# Task to carry out:
All that should be output is the block of lines below from the line with "Engagement & Pricing (26, 2210)" to the line with "View backup and recovery (39, 818)", both included, exactly as written.

---

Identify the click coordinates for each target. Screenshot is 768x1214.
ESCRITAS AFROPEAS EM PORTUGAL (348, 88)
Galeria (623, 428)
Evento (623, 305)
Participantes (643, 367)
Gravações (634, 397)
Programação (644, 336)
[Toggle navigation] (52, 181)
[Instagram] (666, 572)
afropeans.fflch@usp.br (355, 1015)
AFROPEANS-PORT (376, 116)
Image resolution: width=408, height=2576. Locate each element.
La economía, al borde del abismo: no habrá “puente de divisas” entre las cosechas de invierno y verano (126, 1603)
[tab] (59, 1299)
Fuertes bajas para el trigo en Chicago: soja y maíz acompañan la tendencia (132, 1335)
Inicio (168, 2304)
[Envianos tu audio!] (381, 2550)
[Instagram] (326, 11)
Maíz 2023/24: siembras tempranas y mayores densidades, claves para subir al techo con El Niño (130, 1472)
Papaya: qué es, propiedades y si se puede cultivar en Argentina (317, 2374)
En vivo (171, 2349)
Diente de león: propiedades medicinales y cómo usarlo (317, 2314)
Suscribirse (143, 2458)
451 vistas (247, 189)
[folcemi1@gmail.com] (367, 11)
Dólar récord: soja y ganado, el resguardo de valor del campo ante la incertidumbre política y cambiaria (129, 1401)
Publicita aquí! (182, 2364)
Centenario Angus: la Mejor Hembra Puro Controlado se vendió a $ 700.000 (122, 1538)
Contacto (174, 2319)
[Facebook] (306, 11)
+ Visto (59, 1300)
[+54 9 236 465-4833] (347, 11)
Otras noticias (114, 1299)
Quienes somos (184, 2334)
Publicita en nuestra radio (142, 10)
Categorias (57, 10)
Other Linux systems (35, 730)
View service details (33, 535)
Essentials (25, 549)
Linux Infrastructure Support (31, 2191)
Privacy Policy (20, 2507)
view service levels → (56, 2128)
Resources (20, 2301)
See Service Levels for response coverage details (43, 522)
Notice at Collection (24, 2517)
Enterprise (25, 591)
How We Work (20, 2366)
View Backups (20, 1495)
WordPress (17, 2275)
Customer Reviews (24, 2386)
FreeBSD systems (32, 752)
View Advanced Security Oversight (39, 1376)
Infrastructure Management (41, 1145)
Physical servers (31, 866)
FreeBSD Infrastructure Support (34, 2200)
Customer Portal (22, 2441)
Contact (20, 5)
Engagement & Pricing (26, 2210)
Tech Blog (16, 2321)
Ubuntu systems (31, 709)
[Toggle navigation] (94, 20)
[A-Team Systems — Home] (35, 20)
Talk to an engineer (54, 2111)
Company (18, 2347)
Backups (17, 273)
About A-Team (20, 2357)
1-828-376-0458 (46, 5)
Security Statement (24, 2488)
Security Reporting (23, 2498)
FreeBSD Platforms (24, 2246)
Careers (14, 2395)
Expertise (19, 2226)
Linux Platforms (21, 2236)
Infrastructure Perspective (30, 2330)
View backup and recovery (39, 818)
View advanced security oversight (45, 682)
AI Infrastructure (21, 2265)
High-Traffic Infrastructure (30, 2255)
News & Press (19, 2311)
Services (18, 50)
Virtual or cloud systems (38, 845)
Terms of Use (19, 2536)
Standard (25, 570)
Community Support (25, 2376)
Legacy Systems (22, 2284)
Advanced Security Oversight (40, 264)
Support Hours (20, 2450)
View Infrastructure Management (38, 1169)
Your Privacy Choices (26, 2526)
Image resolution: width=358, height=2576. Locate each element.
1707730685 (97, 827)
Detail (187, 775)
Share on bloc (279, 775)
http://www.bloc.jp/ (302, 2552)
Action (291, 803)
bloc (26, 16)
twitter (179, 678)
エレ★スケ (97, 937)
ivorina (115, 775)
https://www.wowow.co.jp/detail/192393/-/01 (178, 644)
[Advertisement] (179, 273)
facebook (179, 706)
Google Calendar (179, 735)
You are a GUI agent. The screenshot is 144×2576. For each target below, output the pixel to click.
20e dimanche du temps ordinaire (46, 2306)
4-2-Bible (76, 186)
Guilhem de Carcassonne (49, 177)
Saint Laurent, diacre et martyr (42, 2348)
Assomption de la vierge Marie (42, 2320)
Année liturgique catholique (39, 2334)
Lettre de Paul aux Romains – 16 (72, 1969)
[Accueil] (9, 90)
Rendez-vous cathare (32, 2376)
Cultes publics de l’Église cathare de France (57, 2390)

---

# Answer section:
Engagement & Pricing (26, 2210)
Tech Blog (16, 2321)
Ubuntu systems (31, 709)
[Toggle navigation] (94, 20)
[A-Team Systems — Home] (35, 20)
Talk to an engineer (54, 2111)
Company (18, 2347)
Backups (17, 273)
About A-Team (20, 2357)
1-828-376-0458 (46, 5)
Security Statement (24, 2488)
Security Reporting (23, 2498)
FreeBSD Platforms (24, 2246)
Careers (14, 2395)
Expertise (19, 2226)
Linux Platforms (21, 2236)
Infrastructure Perspective (30, 2330)
View backup and recovery (39, 818)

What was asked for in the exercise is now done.